§ **Exercise**:
Reproduce everything from the line containing "Identify the location" down to the line containing "(1151, 548).", both included, and nothing else. Omit the pictures from your answer.

§ **Source material**:

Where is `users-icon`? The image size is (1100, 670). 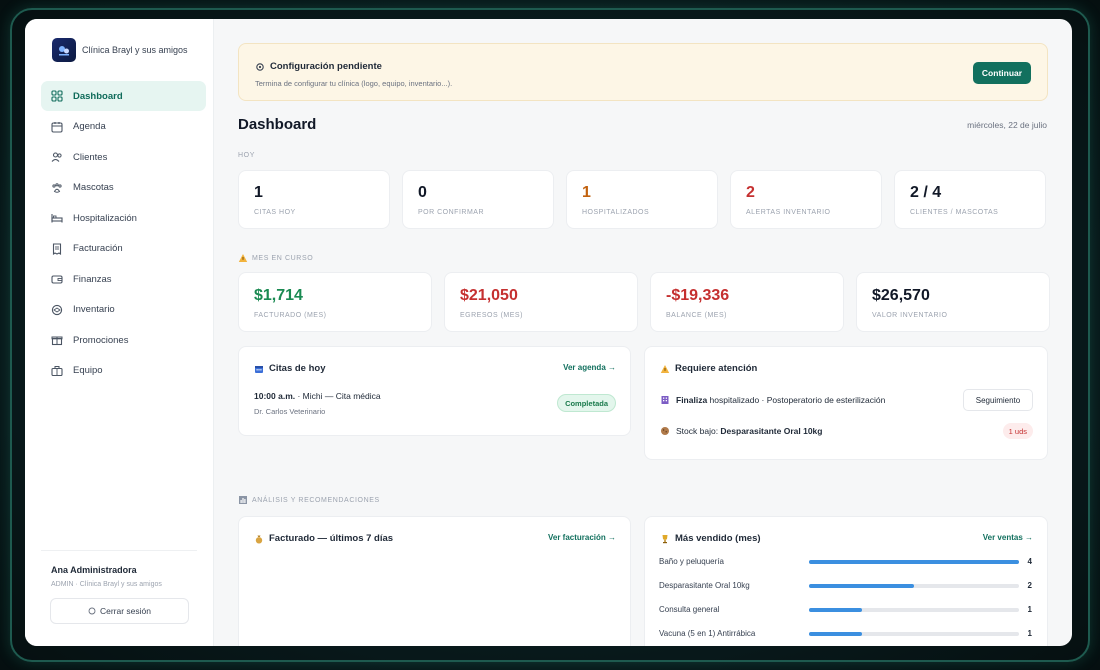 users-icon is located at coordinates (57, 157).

* * *

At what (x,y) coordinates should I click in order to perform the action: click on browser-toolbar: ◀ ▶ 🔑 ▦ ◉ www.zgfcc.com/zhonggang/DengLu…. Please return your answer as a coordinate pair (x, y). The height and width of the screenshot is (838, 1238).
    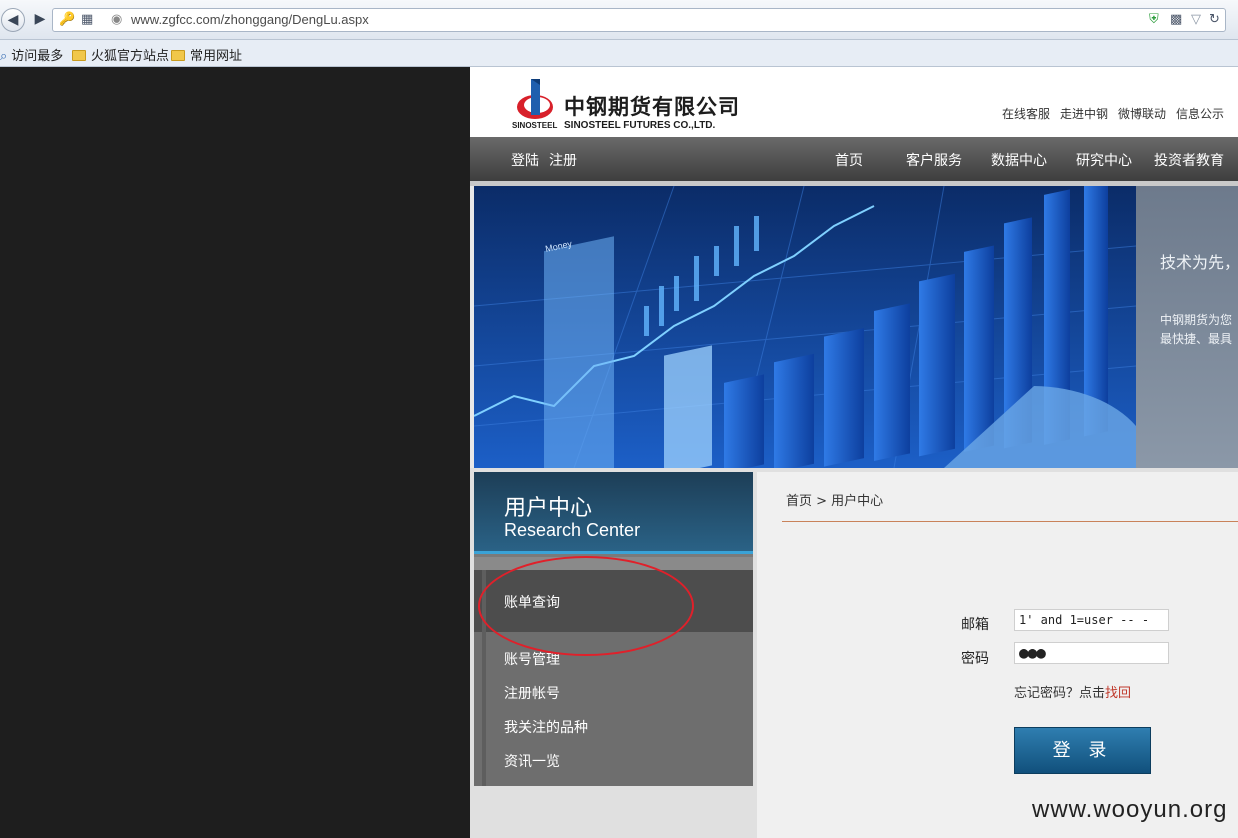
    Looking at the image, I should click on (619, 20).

==

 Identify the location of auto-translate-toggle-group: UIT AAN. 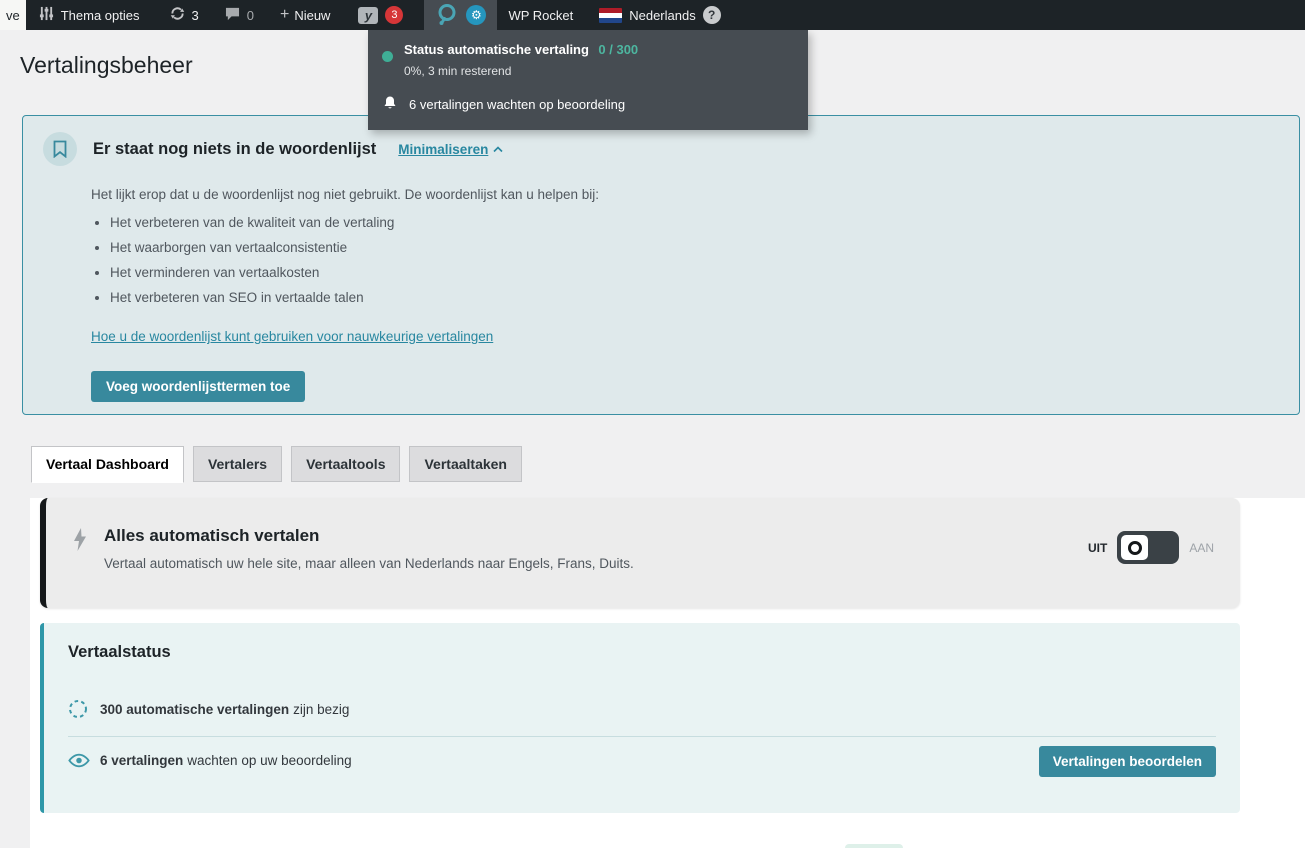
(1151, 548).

§ **Task answer**:
 Identify the location of auto-translate-toggle-group: UIT AAN. 
(1151, 548).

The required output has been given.